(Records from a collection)

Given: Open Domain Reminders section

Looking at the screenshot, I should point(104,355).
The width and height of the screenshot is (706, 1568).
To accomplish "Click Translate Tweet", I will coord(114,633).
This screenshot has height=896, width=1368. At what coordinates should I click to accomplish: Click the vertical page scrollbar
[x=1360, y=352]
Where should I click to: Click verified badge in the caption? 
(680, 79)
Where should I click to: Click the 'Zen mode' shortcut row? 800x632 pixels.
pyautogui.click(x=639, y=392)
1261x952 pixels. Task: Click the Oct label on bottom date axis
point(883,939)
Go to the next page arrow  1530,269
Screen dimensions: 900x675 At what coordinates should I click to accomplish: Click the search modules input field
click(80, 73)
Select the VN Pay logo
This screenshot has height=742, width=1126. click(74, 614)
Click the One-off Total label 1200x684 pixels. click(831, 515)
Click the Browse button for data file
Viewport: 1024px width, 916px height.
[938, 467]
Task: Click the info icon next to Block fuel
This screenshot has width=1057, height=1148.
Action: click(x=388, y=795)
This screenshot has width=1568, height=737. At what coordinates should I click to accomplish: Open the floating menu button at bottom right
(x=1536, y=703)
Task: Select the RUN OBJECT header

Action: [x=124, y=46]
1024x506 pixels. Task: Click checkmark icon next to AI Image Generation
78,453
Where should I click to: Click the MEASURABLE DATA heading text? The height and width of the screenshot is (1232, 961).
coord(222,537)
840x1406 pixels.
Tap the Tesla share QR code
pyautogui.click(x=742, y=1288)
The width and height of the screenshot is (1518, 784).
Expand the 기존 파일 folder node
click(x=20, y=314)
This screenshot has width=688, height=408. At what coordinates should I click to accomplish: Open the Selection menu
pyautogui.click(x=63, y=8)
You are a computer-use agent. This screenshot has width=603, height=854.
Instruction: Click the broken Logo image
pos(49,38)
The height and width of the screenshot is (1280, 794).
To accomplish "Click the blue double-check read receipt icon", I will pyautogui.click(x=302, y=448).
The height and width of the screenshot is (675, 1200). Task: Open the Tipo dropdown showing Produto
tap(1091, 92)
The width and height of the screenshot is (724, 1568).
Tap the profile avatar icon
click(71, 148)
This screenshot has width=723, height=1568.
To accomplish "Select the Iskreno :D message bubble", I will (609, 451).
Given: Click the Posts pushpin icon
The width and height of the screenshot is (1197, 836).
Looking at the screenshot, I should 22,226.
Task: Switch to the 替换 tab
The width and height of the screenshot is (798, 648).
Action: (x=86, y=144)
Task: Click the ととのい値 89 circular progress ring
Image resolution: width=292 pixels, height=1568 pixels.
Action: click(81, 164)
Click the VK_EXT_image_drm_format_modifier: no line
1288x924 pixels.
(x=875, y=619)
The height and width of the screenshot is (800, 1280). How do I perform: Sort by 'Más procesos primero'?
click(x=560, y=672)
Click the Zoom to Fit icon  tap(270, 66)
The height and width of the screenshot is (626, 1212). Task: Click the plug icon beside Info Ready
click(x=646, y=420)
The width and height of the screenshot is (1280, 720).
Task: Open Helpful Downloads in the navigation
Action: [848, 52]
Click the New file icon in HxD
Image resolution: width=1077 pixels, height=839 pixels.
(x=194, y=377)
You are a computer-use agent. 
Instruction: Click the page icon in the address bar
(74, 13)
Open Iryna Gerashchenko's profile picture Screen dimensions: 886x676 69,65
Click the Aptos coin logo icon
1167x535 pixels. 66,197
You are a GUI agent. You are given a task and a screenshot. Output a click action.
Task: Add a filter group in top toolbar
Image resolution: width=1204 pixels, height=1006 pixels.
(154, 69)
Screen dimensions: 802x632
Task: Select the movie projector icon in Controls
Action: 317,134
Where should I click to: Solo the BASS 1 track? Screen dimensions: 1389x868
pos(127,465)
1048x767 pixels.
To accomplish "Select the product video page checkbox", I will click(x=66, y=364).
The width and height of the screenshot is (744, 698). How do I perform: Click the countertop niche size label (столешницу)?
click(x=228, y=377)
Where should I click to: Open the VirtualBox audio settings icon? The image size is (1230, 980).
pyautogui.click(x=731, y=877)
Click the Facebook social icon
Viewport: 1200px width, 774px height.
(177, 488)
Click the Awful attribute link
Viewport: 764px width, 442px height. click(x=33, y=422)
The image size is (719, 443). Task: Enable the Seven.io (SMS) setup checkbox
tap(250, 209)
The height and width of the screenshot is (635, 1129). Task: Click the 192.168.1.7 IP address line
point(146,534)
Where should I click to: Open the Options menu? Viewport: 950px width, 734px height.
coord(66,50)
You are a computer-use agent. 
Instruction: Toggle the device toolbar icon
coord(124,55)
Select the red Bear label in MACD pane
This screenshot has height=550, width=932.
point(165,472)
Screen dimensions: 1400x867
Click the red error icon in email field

What you need to do
Report how many lines in the data include the word "agent". Nothing else is needed.

Output below
4